**REQUIRED ACTION:**
In the data, find each line where the word "using" appears and list that line.

**ENTRIES PROVIDED:**
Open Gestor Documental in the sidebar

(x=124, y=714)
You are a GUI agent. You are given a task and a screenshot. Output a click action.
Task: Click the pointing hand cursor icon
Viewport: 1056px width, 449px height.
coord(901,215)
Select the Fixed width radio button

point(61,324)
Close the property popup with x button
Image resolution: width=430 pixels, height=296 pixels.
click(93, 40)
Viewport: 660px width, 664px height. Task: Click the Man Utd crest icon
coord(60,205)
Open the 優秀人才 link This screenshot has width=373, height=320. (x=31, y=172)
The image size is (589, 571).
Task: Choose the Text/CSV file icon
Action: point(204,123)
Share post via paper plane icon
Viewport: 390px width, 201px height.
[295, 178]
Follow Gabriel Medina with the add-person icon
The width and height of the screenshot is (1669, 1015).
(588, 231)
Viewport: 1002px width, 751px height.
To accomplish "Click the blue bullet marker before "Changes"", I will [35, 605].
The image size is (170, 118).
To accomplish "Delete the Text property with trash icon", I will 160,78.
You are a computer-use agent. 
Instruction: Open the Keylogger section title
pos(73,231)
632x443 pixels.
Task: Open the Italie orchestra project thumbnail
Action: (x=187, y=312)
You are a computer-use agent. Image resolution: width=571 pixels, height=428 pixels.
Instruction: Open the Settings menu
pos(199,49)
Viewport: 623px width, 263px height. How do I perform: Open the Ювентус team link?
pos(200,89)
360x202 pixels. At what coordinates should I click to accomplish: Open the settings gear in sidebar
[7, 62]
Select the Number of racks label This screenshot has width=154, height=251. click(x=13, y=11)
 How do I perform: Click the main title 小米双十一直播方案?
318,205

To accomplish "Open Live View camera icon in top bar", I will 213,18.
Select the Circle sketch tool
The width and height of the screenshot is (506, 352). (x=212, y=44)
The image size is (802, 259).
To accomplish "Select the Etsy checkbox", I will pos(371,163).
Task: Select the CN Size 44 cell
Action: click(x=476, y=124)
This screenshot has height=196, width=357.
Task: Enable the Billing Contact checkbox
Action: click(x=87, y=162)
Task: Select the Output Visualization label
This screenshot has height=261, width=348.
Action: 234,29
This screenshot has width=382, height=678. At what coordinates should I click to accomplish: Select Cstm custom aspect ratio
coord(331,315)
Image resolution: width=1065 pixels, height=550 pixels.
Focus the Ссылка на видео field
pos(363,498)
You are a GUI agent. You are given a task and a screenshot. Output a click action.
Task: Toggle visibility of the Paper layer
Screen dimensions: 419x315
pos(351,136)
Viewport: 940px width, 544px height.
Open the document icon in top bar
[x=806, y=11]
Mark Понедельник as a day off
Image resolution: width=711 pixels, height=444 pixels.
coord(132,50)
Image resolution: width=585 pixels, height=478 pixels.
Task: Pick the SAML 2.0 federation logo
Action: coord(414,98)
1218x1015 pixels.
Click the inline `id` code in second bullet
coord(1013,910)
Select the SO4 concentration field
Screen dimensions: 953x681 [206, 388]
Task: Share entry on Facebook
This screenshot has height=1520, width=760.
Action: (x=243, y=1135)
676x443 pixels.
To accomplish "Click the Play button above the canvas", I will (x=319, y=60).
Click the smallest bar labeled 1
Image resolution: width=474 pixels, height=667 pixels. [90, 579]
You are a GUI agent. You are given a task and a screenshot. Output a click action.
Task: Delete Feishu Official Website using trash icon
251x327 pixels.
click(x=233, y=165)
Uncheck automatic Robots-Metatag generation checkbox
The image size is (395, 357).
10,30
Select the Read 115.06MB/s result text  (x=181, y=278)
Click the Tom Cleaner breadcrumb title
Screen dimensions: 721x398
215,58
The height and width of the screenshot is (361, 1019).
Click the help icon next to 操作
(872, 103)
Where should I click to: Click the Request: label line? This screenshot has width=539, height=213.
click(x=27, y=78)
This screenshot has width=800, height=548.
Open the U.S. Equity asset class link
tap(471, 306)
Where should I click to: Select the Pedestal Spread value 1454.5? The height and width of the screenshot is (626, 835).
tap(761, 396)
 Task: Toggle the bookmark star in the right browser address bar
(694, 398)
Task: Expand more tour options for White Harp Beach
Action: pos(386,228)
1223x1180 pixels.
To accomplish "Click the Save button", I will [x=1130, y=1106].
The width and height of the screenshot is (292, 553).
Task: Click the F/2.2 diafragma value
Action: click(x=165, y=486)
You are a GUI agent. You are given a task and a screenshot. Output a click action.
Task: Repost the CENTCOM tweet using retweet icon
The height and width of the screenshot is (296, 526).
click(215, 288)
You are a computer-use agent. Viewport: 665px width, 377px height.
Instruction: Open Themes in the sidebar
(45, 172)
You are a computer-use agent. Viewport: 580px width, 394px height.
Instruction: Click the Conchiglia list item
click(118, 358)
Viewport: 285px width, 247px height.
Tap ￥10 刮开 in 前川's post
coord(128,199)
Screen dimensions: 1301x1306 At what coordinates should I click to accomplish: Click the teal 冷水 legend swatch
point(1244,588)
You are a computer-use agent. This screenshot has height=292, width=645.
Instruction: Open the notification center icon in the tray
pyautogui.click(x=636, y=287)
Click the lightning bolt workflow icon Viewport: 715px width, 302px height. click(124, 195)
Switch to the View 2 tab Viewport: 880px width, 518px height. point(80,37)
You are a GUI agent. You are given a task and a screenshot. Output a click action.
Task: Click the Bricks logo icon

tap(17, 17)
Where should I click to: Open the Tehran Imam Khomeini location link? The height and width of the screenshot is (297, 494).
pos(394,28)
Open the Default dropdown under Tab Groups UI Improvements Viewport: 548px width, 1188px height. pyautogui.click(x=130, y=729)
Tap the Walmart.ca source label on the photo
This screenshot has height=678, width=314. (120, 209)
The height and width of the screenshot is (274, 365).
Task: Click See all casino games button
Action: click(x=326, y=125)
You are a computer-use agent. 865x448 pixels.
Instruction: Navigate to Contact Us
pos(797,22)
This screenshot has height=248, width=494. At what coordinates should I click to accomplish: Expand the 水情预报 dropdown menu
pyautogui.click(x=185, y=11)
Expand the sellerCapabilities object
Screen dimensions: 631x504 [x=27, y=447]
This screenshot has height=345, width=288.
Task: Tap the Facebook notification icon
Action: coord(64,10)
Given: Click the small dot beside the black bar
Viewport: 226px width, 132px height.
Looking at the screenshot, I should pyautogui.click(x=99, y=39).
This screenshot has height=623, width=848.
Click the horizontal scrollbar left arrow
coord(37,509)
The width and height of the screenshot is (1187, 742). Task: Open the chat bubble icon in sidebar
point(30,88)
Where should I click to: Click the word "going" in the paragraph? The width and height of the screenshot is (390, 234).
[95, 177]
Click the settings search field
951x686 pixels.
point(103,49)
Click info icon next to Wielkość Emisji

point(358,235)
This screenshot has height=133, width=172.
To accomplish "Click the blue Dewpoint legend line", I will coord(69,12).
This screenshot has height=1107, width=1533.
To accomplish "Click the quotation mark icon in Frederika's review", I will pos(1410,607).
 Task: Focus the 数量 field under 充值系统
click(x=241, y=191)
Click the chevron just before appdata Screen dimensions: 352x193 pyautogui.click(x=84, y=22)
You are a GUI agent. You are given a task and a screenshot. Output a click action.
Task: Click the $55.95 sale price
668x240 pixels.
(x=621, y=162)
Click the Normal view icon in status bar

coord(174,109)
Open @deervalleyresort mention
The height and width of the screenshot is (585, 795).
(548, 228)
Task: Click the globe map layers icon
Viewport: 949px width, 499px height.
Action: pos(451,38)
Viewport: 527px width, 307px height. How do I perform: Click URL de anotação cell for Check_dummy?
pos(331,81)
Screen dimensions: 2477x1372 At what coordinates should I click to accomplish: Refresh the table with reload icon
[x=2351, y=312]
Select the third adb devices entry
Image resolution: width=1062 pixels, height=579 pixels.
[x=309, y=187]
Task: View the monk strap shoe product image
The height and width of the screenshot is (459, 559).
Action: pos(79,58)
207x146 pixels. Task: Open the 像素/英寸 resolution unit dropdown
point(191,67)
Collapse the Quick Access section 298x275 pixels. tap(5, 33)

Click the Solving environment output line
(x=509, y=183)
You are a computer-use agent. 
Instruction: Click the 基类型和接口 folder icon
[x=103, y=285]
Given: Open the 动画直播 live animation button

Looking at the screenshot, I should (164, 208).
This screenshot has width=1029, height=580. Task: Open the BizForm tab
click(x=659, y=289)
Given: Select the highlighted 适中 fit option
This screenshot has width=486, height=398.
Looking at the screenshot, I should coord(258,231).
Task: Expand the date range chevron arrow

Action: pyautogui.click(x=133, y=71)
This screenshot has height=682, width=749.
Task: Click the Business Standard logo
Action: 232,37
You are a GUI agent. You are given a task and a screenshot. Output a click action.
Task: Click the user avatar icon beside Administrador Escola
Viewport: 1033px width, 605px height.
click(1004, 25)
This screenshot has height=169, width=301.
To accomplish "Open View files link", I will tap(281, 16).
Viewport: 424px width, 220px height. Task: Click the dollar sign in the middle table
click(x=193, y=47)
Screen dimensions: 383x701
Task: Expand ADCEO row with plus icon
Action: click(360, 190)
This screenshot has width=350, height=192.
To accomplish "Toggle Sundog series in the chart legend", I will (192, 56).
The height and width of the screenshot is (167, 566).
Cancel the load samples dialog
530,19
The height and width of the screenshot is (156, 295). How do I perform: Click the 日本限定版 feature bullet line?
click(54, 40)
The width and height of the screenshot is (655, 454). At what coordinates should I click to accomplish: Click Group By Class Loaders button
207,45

**OUTPUT OF THE EXERCISE:**
Task: Delete Feishu Official Website using trash icon
Task: Repost the CENTCOM tweet using retweet icon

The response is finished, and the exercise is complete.